→ **Questão breve A**
Por favor, transcreva sem alterações o trecho da listagem que começa na linha que contém "has height=1400, width=2576." e termina na linha que contém "fill color is", incluindo essas duas linhas.

Não há interesse real no Estado para a ressocialização do preso, educação e trabalho são apenas argumentos que floreiam os discursos humanistas e jurídicos, na realidade a preparação para a ressocialização do apenado é de responsabilidade do próprio apenado, ele tem que se capacitar (mesmo estando preso) para o mercado, ele tem que correr atrás de um emprego (mesmo estando preso), o preso cuida de si e o Estado nada cuida. O que faz um homem preso há 10 anos? 3650 dias de ócio, maquinando um futuro, um futuro que não construído no presente vira fracasso e pesadelo nesse futuro que ele tanto sonhou, ganhando sua liberdade que mercado ele encontrará? Que função ele fará? O que o Estado faz para atualizá-lo? E o judiciário, o que pensa disso?
“Todo ócio tem que ser criativo” disse um filósofo, é imperativo que ocupemos o indivíduo preso com ferramentas criativas que expandam seu intelecto e suas capacidades, é imperativo um olhar diferenciado para a capacitação profissional do homem preso, devemos abrir caminhos para que todos possam trilhar. Mas quem fará isso? Quem se interessaria pela perda de receita na manutenção exorbitante do indivíduo preso?

→ **Dados fornecidos**
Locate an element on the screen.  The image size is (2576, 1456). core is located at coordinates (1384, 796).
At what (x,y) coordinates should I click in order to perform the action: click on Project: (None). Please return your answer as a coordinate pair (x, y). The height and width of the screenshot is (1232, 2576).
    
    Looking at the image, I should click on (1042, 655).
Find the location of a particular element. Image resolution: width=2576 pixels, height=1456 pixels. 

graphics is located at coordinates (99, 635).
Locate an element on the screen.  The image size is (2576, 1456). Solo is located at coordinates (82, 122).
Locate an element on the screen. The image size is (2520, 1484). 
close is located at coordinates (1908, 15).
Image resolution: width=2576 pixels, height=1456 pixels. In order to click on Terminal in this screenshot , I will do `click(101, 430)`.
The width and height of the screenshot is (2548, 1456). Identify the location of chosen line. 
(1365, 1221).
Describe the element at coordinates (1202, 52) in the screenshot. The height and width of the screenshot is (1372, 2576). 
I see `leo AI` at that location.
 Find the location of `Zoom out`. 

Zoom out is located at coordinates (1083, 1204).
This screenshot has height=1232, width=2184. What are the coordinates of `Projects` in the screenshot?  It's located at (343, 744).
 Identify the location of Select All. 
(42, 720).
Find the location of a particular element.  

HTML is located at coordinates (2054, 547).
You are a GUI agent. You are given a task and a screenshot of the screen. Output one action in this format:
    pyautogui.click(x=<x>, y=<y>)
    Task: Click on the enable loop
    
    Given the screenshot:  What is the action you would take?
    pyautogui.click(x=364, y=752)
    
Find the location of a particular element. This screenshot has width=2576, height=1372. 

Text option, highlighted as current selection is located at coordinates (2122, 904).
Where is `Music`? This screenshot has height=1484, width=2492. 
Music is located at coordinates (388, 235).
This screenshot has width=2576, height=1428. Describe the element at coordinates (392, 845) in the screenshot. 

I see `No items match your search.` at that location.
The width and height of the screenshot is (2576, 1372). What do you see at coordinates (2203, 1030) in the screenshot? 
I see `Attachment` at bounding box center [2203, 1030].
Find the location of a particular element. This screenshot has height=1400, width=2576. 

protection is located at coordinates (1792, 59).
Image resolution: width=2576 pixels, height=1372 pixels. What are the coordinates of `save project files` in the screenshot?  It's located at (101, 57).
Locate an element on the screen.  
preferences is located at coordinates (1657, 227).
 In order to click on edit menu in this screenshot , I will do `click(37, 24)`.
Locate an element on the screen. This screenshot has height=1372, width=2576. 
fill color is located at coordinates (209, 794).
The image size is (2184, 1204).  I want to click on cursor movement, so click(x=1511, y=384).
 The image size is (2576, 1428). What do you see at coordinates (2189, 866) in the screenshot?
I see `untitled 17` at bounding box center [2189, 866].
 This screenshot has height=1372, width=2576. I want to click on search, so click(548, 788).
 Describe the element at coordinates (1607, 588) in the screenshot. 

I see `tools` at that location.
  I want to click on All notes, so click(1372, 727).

→ **Questão breve B**
Liste, na ordem em que aparecem, todas as frases interrogativas do texto sobre a ressocialização do preso.

→ **Solução completa A**
Find the location of a particular element. This screenshot has height=1400, width=2576. 

protection is located at coordinates (1792, 59).
Image resolution: width=2576 pixels, height=1372 pixels. What are the coordinates of `save project files` in the screenshot?  It's located at (101, 57).
Locate an element on the screen.  
preferences is located at coordinates (1657, 227).
 In order to click on edit menu in this screenshot , I will do `click(37, 24)`.
Locate an element on the screen. This screenshot has height=1372, width=2576. 
fill color is located at coordinates (209, 794).

→ **Solução completa B**
1. O que faz um homem preso há 10 anos?
2. 3650 dias de ócio, maquinando um futuro, um futuro que não construído no presente vira fracasso e pesadelo nesse futuro que ele tanto sonhou, ganhando sua liberdade que mercado ele encontrará?
3. Que função ele fará?
4. O que o Estado faz para atualizá-lo?
5. E o judiciário, o que pensa disso?
6. Mas quem fará isso?
7. Quem se interessaria pela perda de receita na manutenção exorbitante do indivíduo preso?